[Task details]
For each entry that follows, produce an exact copy.

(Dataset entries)

"""

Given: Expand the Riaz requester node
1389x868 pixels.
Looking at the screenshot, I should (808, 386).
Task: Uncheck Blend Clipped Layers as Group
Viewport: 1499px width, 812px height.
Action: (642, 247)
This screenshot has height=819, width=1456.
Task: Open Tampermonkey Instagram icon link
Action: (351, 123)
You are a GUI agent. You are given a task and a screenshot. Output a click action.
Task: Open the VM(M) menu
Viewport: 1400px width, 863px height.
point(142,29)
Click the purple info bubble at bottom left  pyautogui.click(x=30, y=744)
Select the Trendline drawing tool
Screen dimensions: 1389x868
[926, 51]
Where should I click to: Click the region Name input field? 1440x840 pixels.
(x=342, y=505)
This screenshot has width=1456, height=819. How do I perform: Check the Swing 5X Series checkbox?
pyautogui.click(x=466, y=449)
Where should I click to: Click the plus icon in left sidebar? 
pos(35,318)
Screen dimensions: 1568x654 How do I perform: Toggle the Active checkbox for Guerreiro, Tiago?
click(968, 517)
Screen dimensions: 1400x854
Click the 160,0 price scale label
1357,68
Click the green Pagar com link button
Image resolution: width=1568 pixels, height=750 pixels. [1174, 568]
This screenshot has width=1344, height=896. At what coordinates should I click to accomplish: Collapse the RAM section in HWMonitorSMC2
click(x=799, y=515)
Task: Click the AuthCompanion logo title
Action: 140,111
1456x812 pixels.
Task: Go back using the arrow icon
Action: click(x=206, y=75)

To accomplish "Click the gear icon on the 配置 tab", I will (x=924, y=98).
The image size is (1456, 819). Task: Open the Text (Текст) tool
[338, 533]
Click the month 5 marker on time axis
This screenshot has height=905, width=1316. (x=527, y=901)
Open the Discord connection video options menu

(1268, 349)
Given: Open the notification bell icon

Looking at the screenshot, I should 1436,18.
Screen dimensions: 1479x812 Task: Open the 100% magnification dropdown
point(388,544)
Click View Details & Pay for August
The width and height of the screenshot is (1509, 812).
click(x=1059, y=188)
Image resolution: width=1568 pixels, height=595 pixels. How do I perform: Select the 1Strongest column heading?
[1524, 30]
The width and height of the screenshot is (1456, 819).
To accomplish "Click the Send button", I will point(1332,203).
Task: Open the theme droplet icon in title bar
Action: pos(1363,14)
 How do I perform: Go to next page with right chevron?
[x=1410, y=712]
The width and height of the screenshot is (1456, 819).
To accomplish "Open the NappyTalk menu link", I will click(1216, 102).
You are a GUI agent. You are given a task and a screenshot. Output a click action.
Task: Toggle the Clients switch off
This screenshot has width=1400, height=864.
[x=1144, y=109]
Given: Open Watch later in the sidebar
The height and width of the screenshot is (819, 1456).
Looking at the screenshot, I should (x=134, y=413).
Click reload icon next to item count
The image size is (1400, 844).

"""

[Result of this task]
Given: Expand the Riaz requester node
1389x868 pixels.
Looking at the screenshot, I should (808, 386).
Task: Uncheck Blend Clipped Layers as Group
Viewport: 1499px width, 812px height.
Action: (642, 247)
This screenshot has height=819, width=1456.
Task: Open Tampermonkey Instagram icon link
Action: (351, 123)
You are a GUI agent. You are given a task and a screenshot. Output a click action.
Task: Open the VM(M) menu
Viewport: 1400px width, 863px height.
point(142,29)
Click the purple info bubble at bottom left  pyautogui.click(x=30, y=744)
Select the Trendline drawing tool
Screen dimensions: 1389x868
[926, 51]
Where should I click to: Click the region Name input field? 1440x840 pixels.
(x=342, y=505)
This screenshot has width=1456, height=819. How do I perform: Check the Swing 5X Series checkbox?
pyautogui.click(x=466, y=449)
Where should I click to: Click the plus icon in left sidebar? 
pos(35,318)
Screen dimensions: 1568x654 How do I perform: Toggle the Active checkbox for Guerreiro, Tiago?
click(968, 517)
Screen dimensions: 1400x854
Click the 160,0 price scale label
1357,68
Click the green Pagar com link button
Image resolution: width=1568 pixels, height=750 pixels. [1174, 568]
This screenshot has width=1344, height=896. At what coordinates should I click to accomplish: Collapse the RAM section in HWMonitorSMC2
click(x=799, y=515)
Task: Click the AuthCompanion logo title
Action: 140,111
1456x812 pixels.
Task: Go back using the arrow icon
Action: click(x=206, y=75)

To accomplish "Click the gear icon on the 配置 tab", I will (x=924, y=98).
The image size is (1456, 819). Task: Open the Text (Текст) tool
[338, 533]
Click the month 5 marker on time axis
This screenshot has height=905, width=1316. (x=527, y=901)
Open the Discord connection video options menu

(1268, 349)
Given: Open the notification bell icon

Looking at the screenshot, I should 1436,18.
Screen dimensions: 1479x812 Task: Open the 100% magnification dropdown
point(388,544)
Click View Details & Pay for August
The width and height of the screenshot is (1509, 812).
click(x=1059, y=188)
Image resolution: width=1568 pixels, height=595 pixels. How do I perform: Select the 1Strongest column heading?
[1524, 30]
The width and height of the screenshot is (1456, 819).
To accomplish "Click the Send button", I will point(1332,203).
Task: Open the theme droplet icon in title bar
Action: pos(1363,14)
 How do I perform: Go to next page with right chevron?
[x=1410, y=712]
The width and height of the screenshot is (1456, 819).
To accomplish "Open the NappyTalk menu link", I will click(1216, 102).
You are a GUI agent. You are given a task and a screenshot. Output a click action.
Task: Toggle the Clients switch off
This screenshot has width=1400, height=864.
[x=1144, y=109]
Given: Open Watch later in the sidebar
The height and width of the screenshot is (819, 1456).
Looking at the screenshot, I should (x=134, y=413).
Click reload icon next to item count
The image size is (1400, 844).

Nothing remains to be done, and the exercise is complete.